Confederate monument taken down in North Carolina city

Written by on November 26, 2019

A confederate monument was taken down in a North Carolina city early Wednesday morning as some onlookers applauded and cheered and a few supporters of the statue quietly held Confederate flags.

Crews reportedly worked about three hours to remove the bronze statue of a soldier in downtown Pittsboro, located just outside Raleigh and Chapel Hill, that has drawn controversy along with others like it throughout the south.

The statue and pedestal will be “transported to a safe location where they will be preserved and stored until such time as the Winnie Davis Chapter of the United Daughters of the Confederacy (UDC) finds a more appropriate location to place them,” according to a statement from Chatham County officials.
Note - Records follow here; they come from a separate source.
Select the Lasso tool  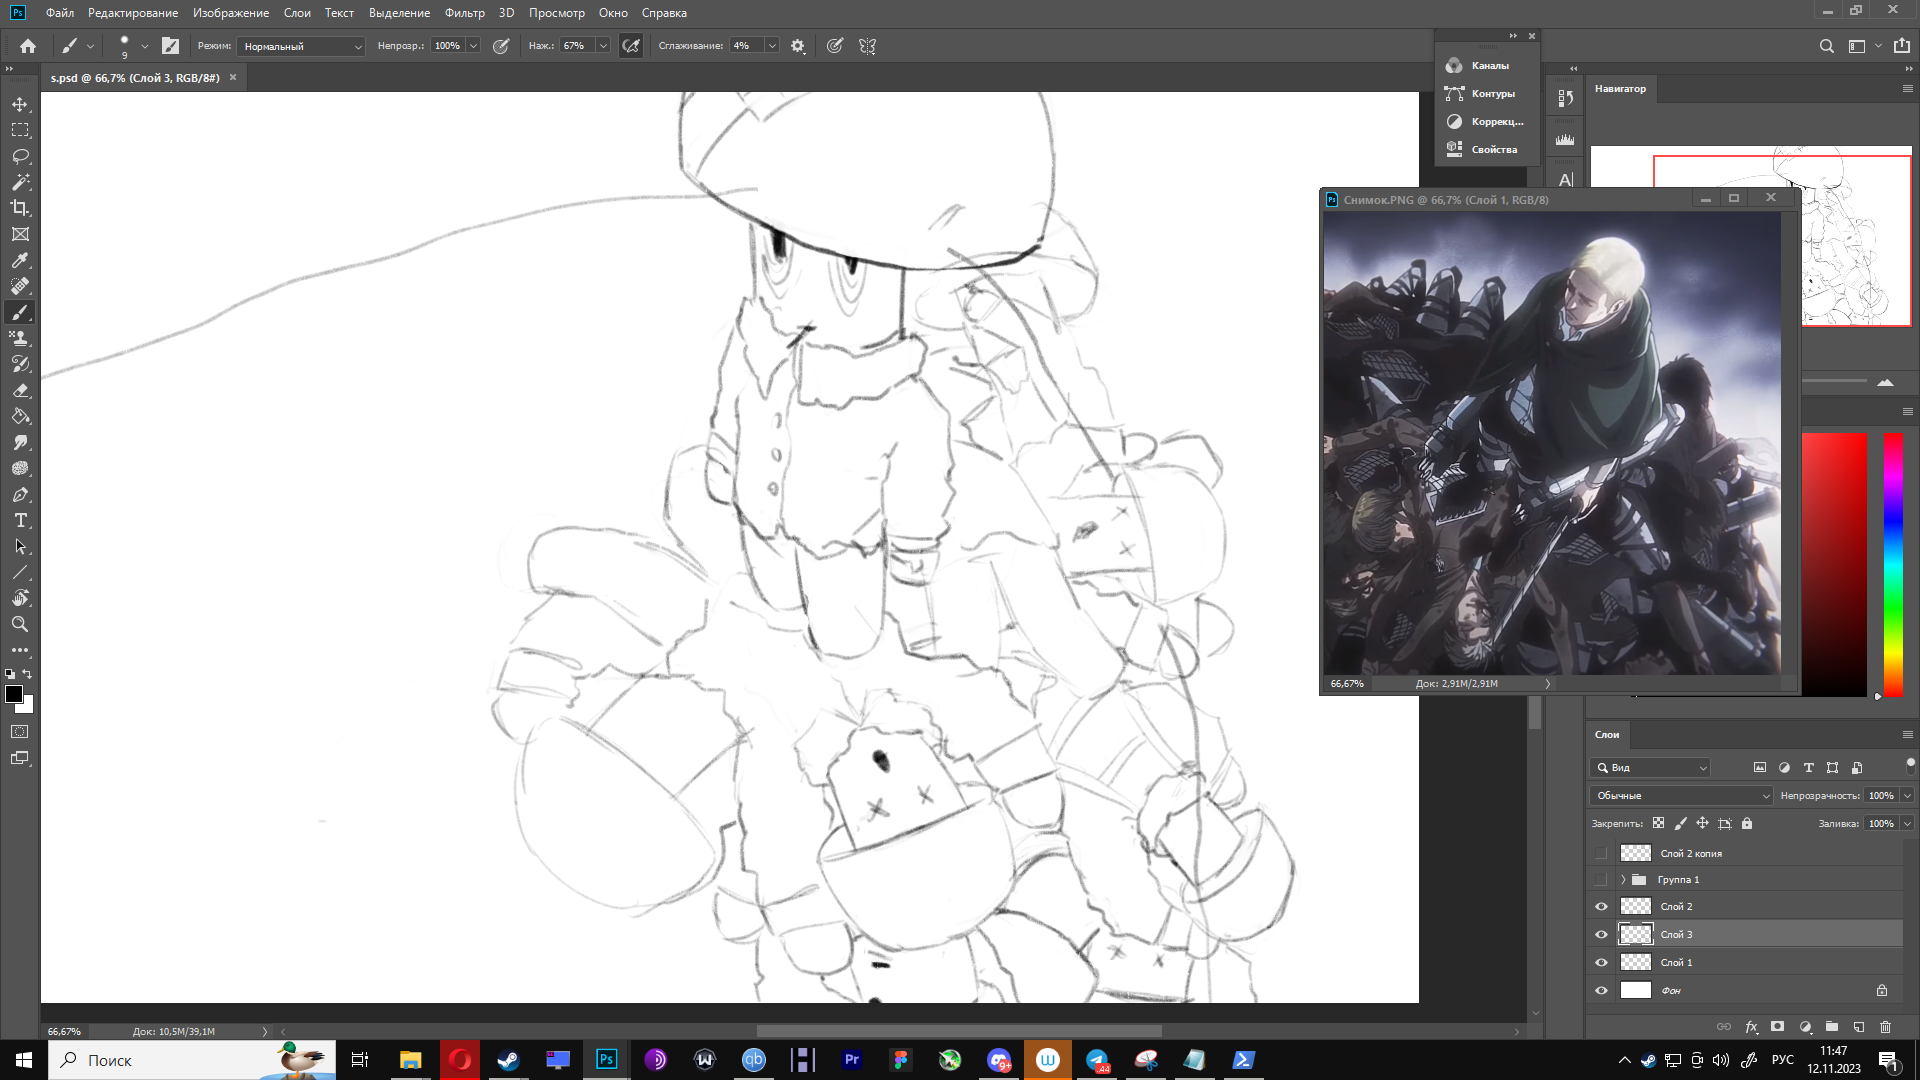click(20, 156)
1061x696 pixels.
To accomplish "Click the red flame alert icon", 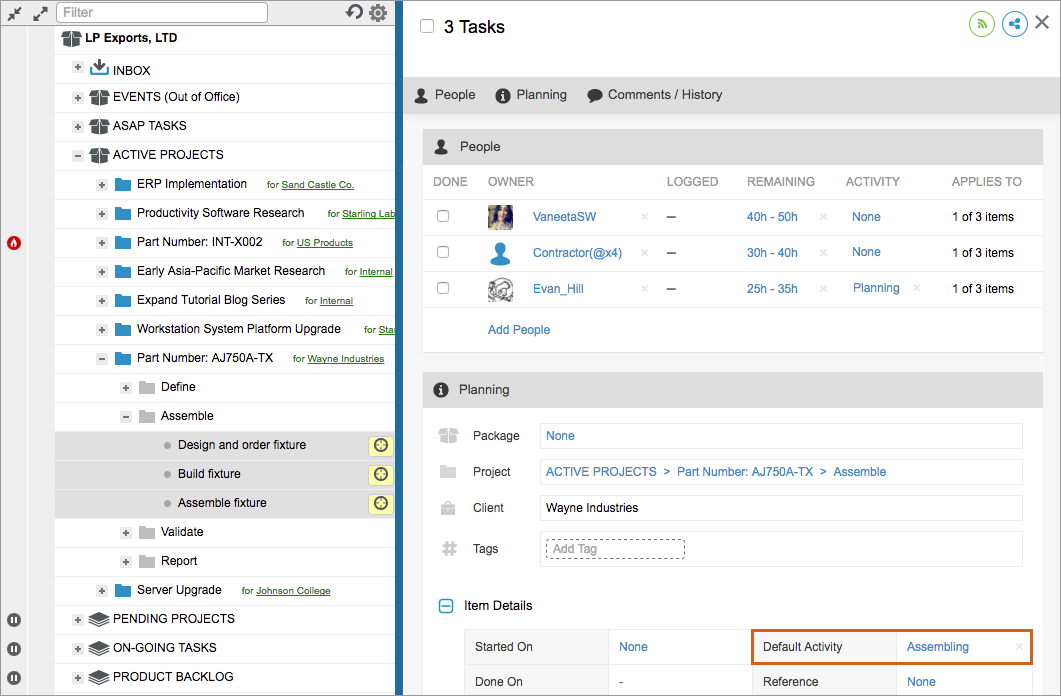I will (x=14, y=243).
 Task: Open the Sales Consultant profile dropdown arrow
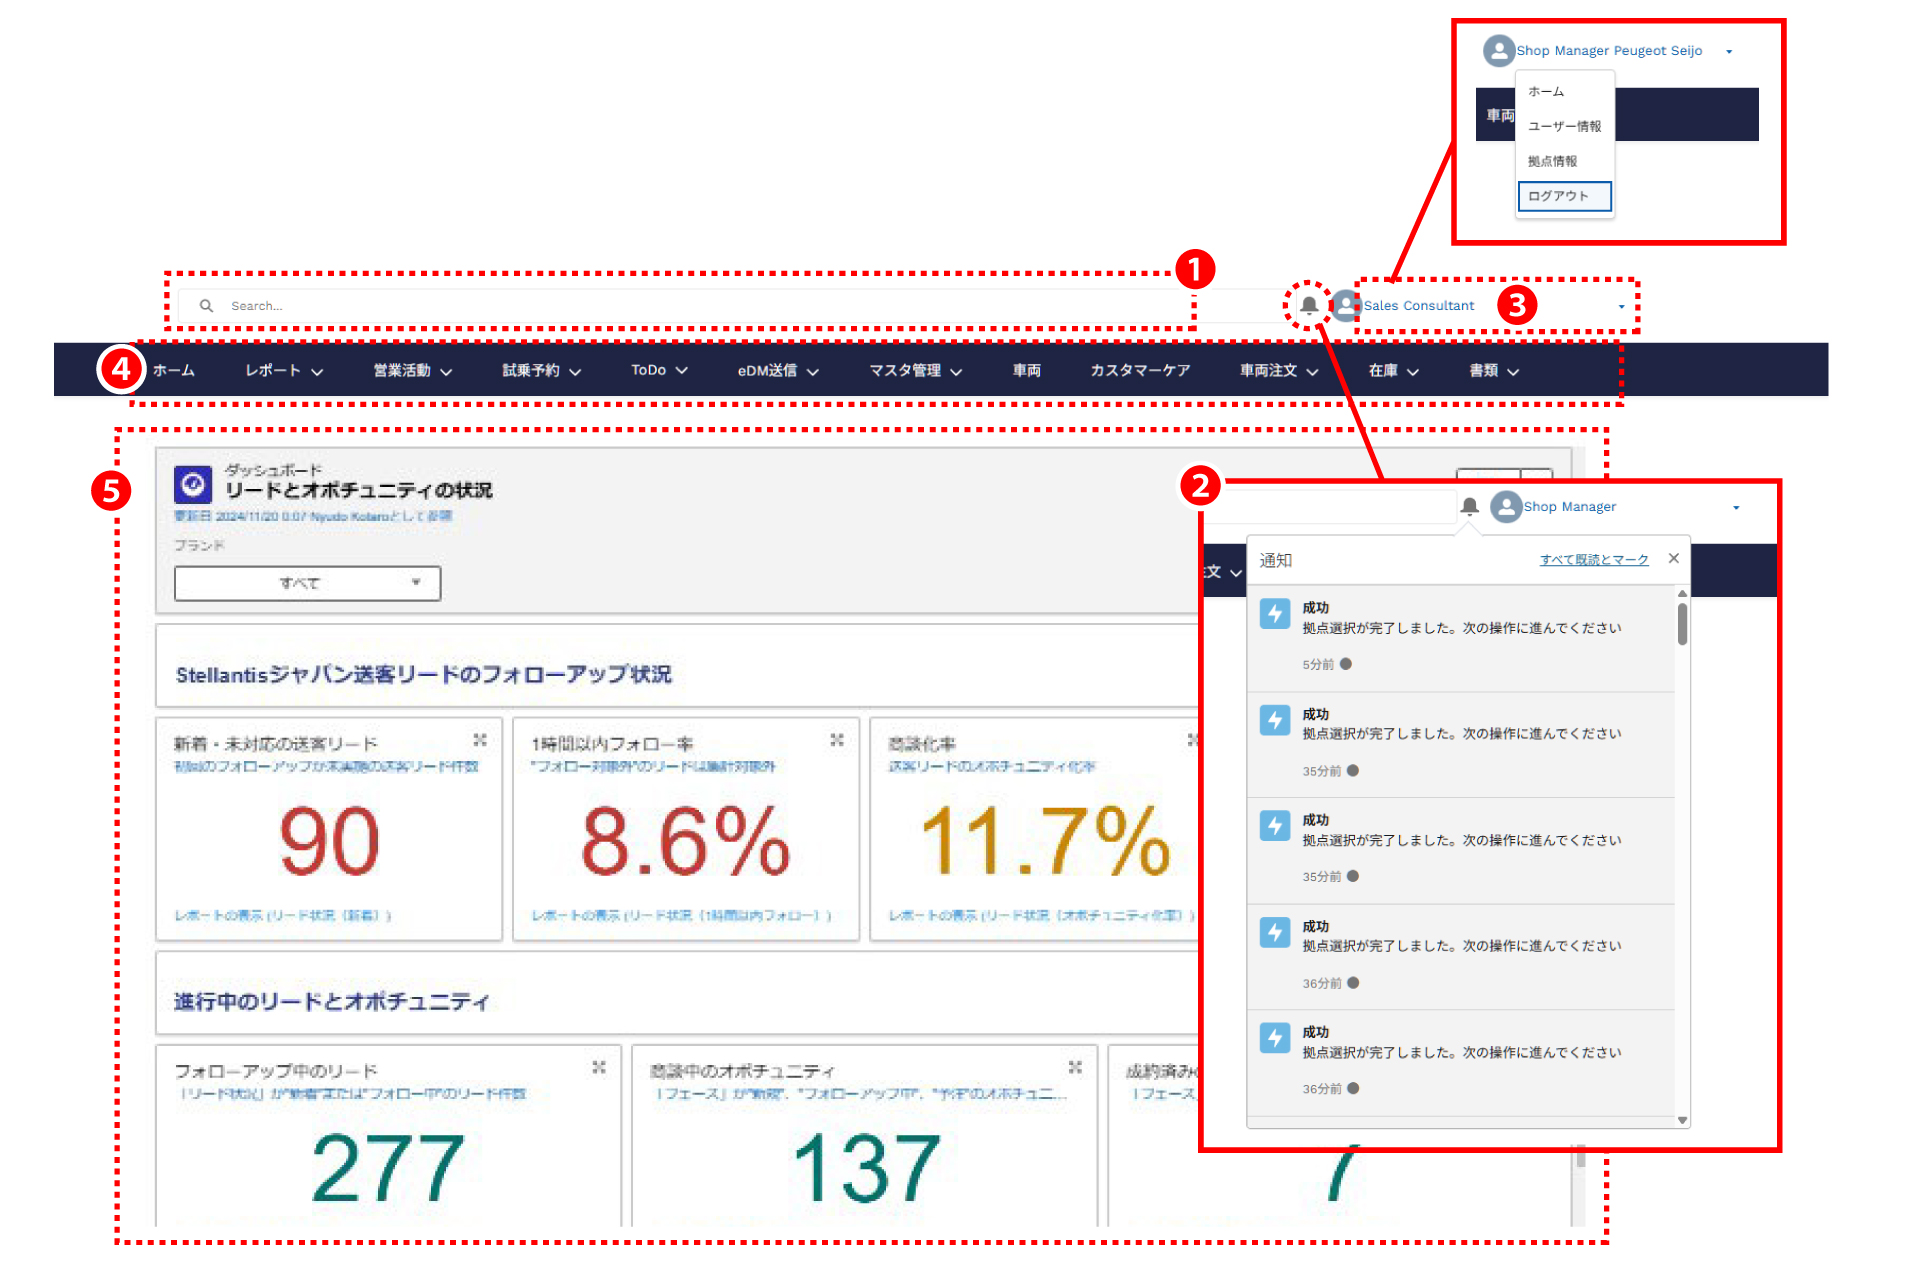click(1621, 306)

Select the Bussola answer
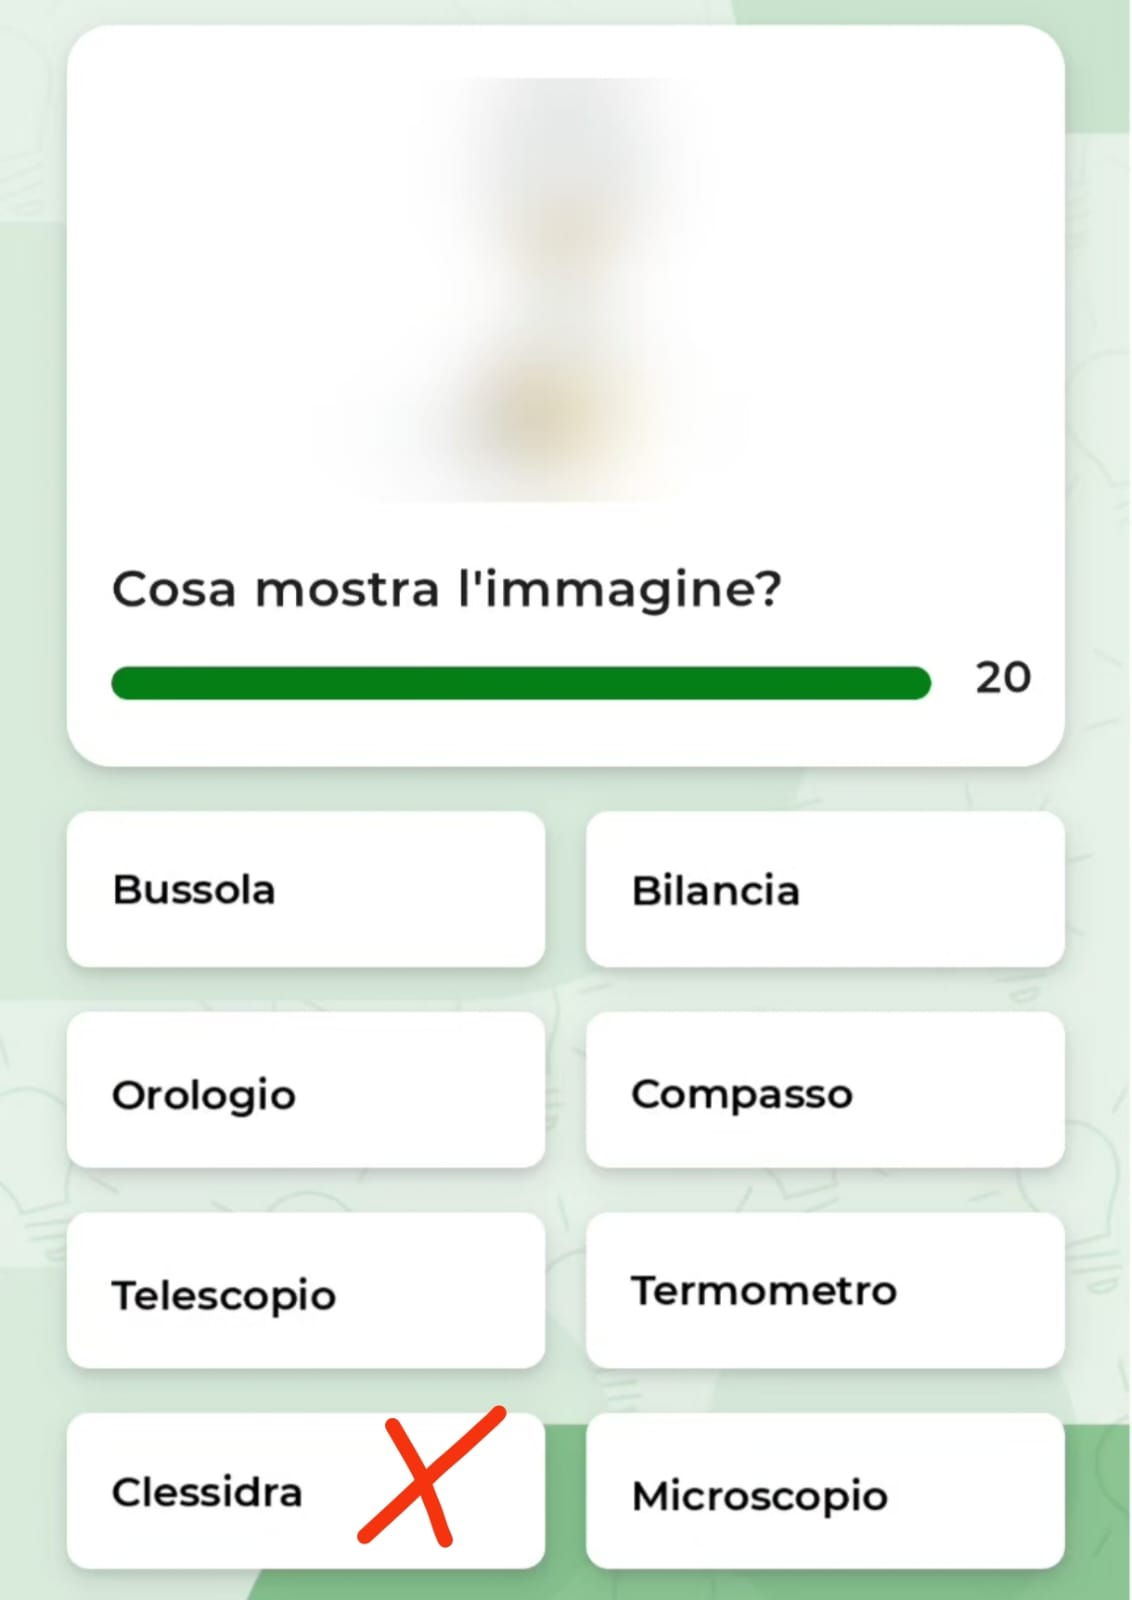305,889
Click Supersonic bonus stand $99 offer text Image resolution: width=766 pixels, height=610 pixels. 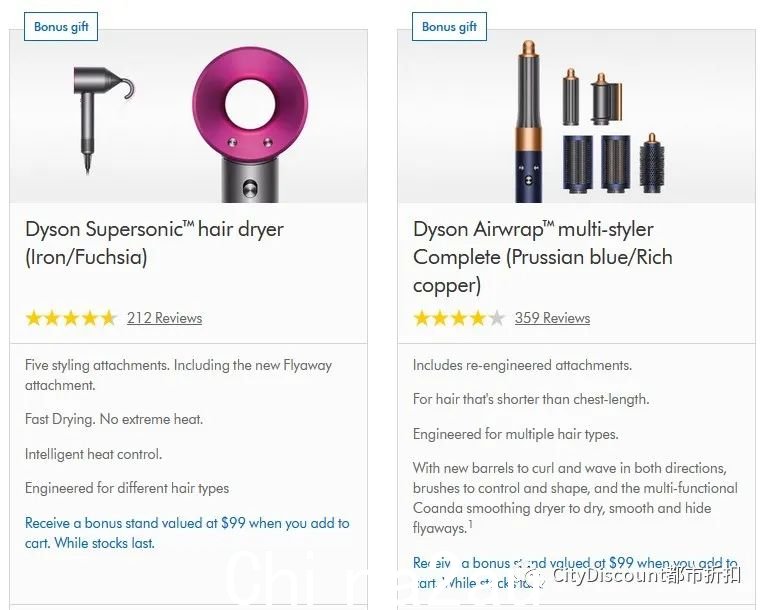click(187, 533)
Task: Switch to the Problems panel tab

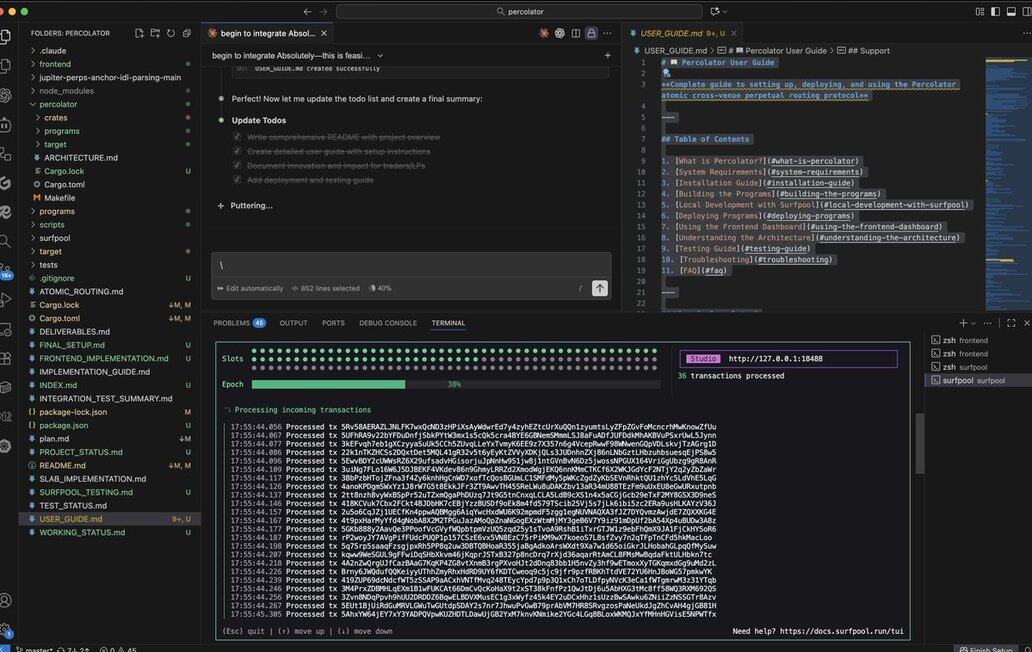Action: pyautogui.click(x=238, y=323)
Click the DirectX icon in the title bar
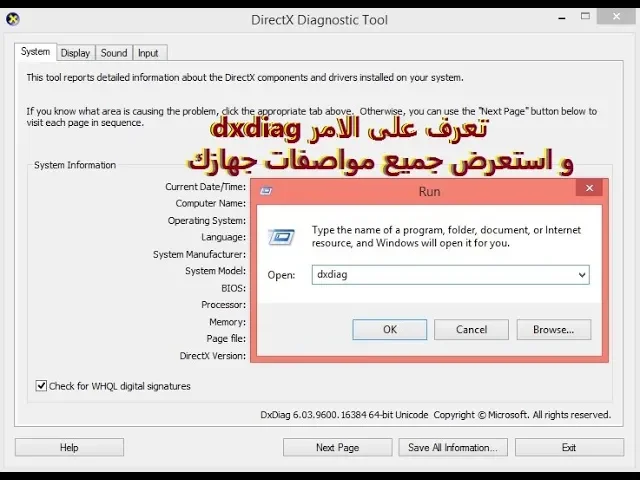Screen dimensions: 640x480 point(13,19)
County officials were given the OK to remove the statue, which was situated at the courthouse square and stood since 1907, last week by a Superior Court judge who didn’t see “irreparable” harm in doing so.

The move is seen as a victory for groups like the West Chatham Branch of the NAACP and Chatham for All, which have pushed for the monument to be taken down for several years.

The political squabble led to physical altercations between the statue’s supporters and detractors, with some arrests made in recent months as demonstrators gathered at the site to show their support or displeasure about the monument.

The quiet removal of the statue was quite different than the removal of a Silent Sam Confederate statue in 2018, when protesters at nearby UNC-Chapel Hill toppled the monument  themselves as the matter  wasn’t settled in court.